Autorité – Légitimité

De plus en plus, un mot se répand dans le débat public : « Autorité ».

Il faut faire respecter l’autorité de l’État, il faut faire respecter les agents de l’autorité, à savoir les forces de police, etc. Qu’il y ait un besoin d’une autorité collective, cela va de soi, le problème étant : « Sur quoi se fonde-t-elle » ? Quelle est la légitimité de l’autorité ? Le problème clef de la période est que, moins le pouvoir est légitime, plus il parle d’autorité et, du coup, plus l’autorité qui pourrait être républicaine, dans les formes que nous connaissons plus ou moins, devient répressive.

L’autorité n’est pas la violence. L’autorité, quelque part, est reconnue. J’allais dire que l’autorité est un bien collectif d’une certaine façon puisque la souveraineté appartient au peuple. C’est lui qui définit l’autorité. Pourquoi ? Parce que c’est lui qui définit la légitimité lorsqu’on est en démocratie. « La souveraineté nationale appartient au peuple » (article 3 de la Constitution).

Depuis des années, la légitimité est affaiblie, ce qu’on voit bien au travers des élections successives, -la dernière présidentielle était une caricature et les législatives qui l’ont suivie encore pire-. C’est parce que cette légitimité est de plus en plus battue en brèche que, quelque part, il y a une recherche de l’autorité au sens de plus en plus coercitif et de moins en moins admis. L’autorité n’est pas et ne doit pas être la conséquence d’une illégitimité ou, du moins, d’une légitimité de plus en plus faible du pouvoir politique.

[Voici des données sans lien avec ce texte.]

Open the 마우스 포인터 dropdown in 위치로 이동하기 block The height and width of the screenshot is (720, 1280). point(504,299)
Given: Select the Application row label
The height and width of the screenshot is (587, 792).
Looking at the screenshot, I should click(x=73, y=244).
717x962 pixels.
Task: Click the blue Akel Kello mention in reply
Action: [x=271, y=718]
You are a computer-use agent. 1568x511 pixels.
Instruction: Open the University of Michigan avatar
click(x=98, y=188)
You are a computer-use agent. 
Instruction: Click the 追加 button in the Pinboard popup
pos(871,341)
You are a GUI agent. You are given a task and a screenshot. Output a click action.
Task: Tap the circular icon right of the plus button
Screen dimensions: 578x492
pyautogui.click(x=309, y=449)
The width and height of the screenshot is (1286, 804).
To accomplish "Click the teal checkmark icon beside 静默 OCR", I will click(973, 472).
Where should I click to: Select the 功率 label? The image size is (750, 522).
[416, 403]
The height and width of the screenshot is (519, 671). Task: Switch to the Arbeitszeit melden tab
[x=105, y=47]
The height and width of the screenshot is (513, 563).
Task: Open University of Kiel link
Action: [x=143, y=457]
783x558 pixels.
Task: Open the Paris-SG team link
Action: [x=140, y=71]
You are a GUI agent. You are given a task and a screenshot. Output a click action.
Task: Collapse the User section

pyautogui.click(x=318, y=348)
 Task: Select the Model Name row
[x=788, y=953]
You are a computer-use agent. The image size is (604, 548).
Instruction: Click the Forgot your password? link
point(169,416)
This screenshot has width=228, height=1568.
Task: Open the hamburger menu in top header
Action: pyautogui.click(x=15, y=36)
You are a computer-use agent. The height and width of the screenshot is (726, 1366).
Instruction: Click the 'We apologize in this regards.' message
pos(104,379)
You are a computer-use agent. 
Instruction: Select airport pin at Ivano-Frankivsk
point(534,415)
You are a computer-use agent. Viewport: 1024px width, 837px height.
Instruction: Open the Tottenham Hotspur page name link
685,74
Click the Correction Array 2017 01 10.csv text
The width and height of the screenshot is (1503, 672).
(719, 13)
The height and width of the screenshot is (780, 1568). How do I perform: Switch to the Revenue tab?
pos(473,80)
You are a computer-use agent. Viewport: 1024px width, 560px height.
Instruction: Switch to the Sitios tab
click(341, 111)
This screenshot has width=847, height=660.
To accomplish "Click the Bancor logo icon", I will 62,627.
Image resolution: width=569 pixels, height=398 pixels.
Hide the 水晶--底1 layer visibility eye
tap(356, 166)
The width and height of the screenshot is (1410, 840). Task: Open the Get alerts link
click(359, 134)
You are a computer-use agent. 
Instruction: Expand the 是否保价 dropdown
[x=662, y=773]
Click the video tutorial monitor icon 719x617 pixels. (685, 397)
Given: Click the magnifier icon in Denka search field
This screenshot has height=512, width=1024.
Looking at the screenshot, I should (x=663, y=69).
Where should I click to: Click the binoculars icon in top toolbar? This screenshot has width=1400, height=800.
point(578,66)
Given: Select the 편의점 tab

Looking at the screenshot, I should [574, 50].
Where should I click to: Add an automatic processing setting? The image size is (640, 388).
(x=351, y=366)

La reconstruction de la démocratie est ainsi la réponse naturelle à la montée des affrontements et des violences. C’est parce qu’il n’y a pas de contrat social que, quelque part, se développent les affrontements. Reconstruire le contrat social, reconstruire le citoyen, est donc l’objectif naturel si nous voulons dépasser cette ambiance de violence qui se répand jour après jour. Tel est l’enjeu du moment.